| TASK PROMPT |
Please transcribe only the lines between the one containing "Where should I" and the end of the records, both ends included, exactly as written; skip every picture.

⁂

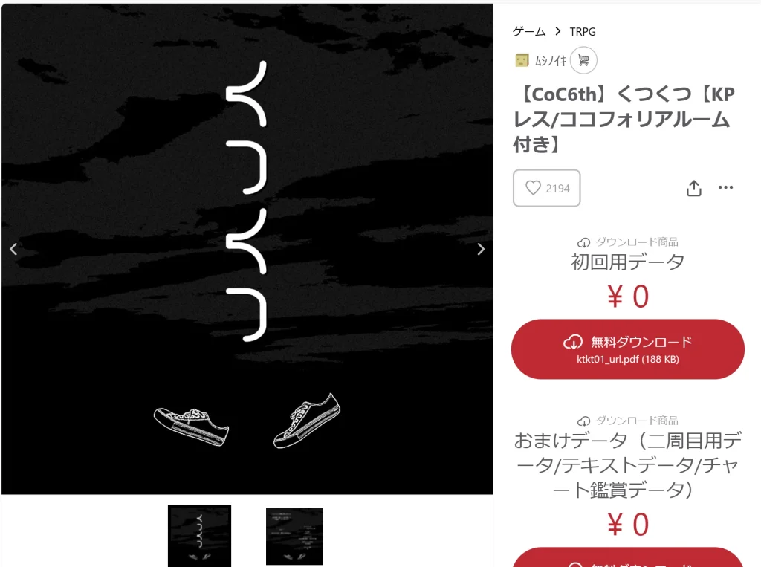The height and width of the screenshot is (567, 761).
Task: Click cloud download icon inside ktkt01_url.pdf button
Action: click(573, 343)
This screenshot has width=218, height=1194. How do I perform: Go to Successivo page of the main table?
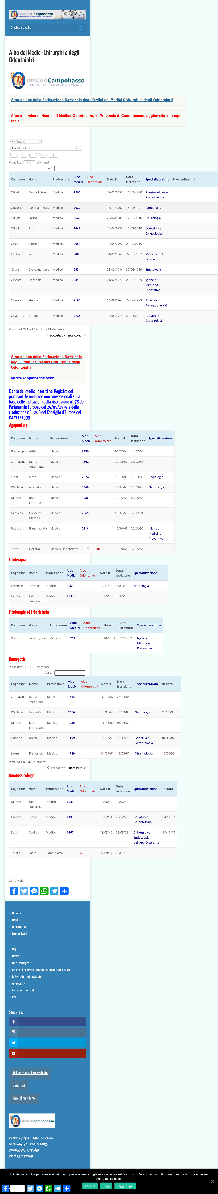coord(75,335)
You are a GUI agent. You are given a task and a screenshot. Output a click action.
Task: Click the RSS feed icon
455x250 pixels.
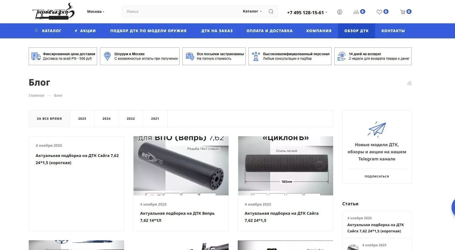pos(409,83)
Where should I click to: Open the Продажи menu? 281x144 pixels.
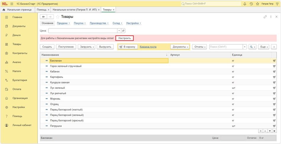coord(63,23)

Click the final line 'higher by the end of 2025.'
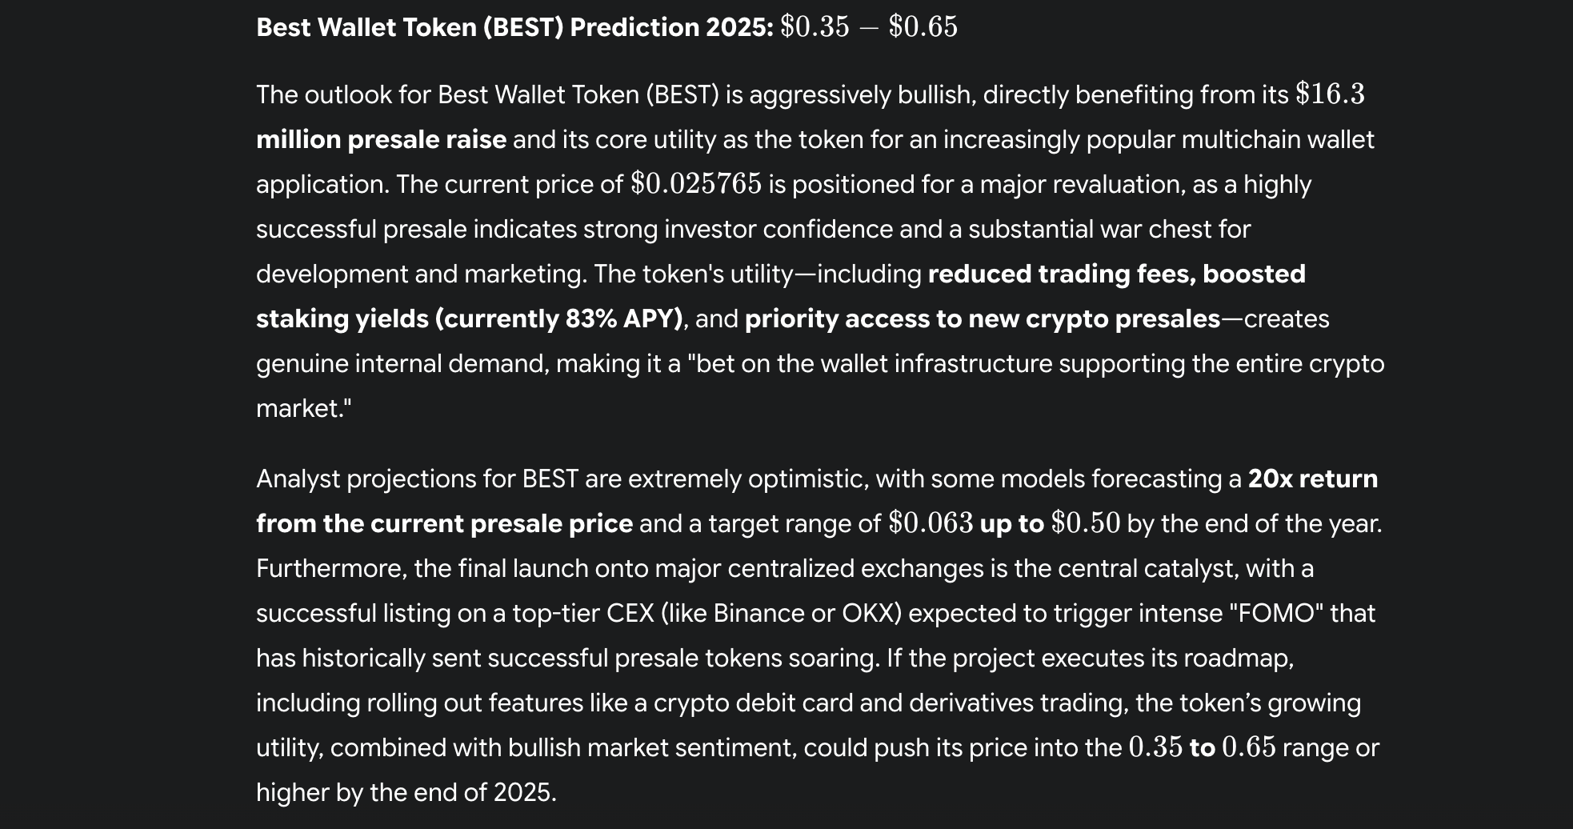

⁂

| EXERCISE RESPONSE |
Where should I click to: Open the Продажи menu? 281x144 pixels.
coord(63,23)

Click the final line 'higher by the end of 2025.'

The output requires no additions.